Skate (stylized as skate.) is a skateboarding video game for the Xbox 360, PlayStation 3, and mobile phones. It was developed by EA Black Box and released in 2007.

Two sequels, Skate 2 and Skate 3, have been released for the Xbox 360 and PlayStation 3, as well as Skate It, a spin-off for the Wii, Nintendo DS and iOS platforms.

Development[edit]

The game's "flick it" control system began development long before any graphics had been implemented: the initial prototype simply read analogue stick motions and displayed a basic text message saying what trick had been performed, along with speed and accuracy ratings.[3] The developers found that in order to receive accurate information from the very fast analogue stick motions used when playing the game, input data from each control pad had to be read at a rate of 120 Hz.[3]

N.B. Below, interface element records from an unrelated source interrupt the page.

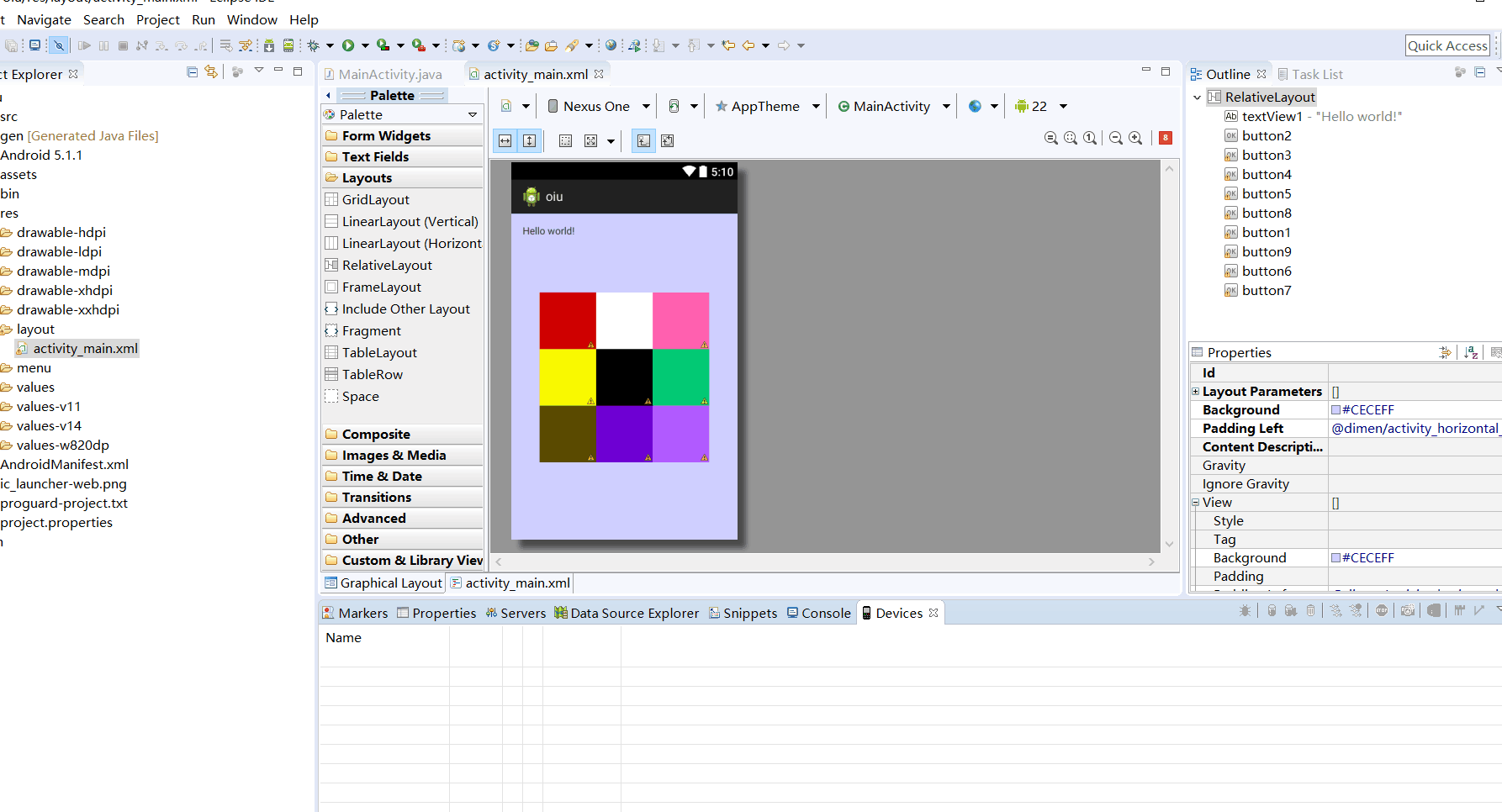Click the red square in layout preview
The height and width of the screenshot is (812, 1502).
568,320

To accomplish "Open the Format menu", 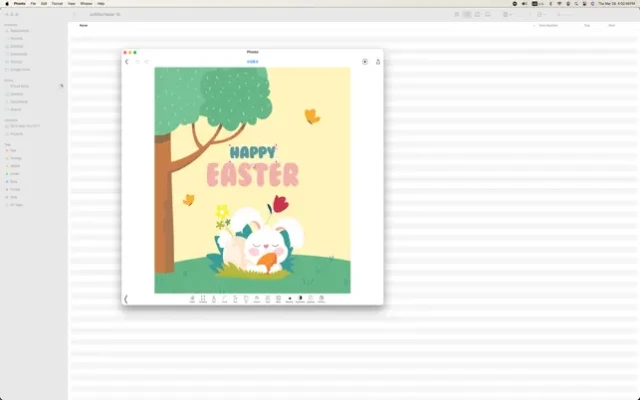I will (58, 4).
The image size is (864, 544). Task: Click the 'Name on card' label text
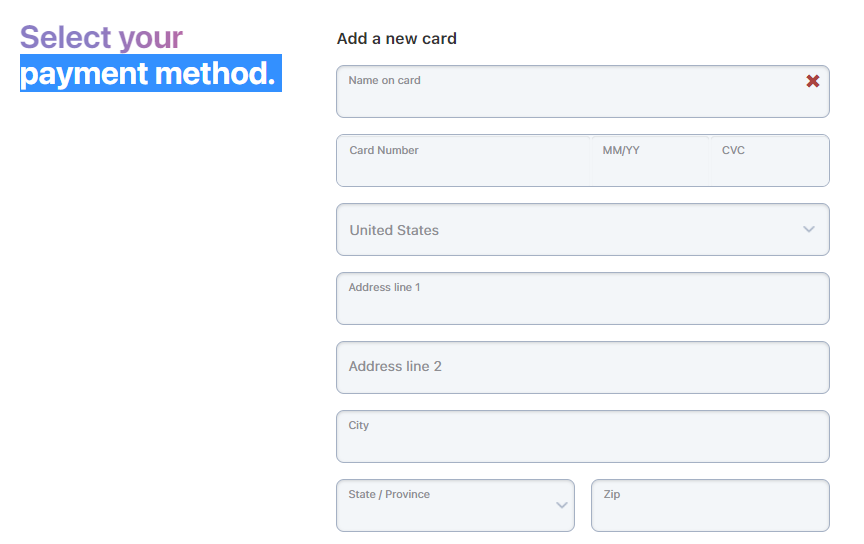(384, 80)
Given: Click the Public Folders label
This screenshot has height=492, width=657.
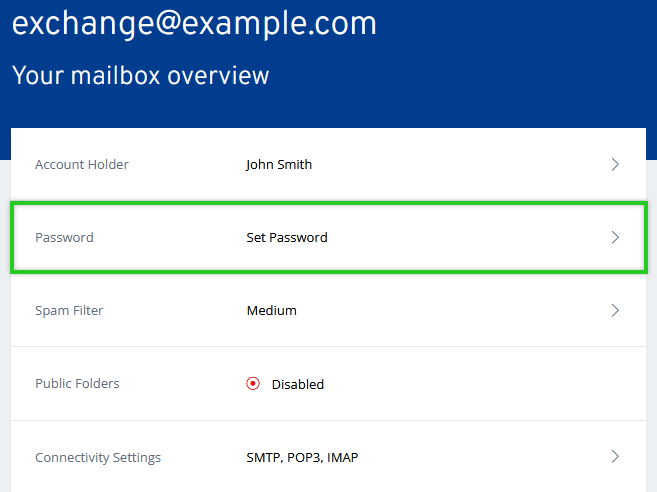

The game relies extensively on physics to model the skateboarders' movement. Havok, Endorphin and others were considered, but ultimately a RenderWare package called "Drives" was used to model the joints of the human body.[3] Initially the development team planned to include the ability for the player to get off of the skateboard and walk around, but animating this proved to be too big a challenge for the team to handle.[4] Similarly the developers also wanted players to be able to play as a girl but this was also discarded after proving tough to animate.[4]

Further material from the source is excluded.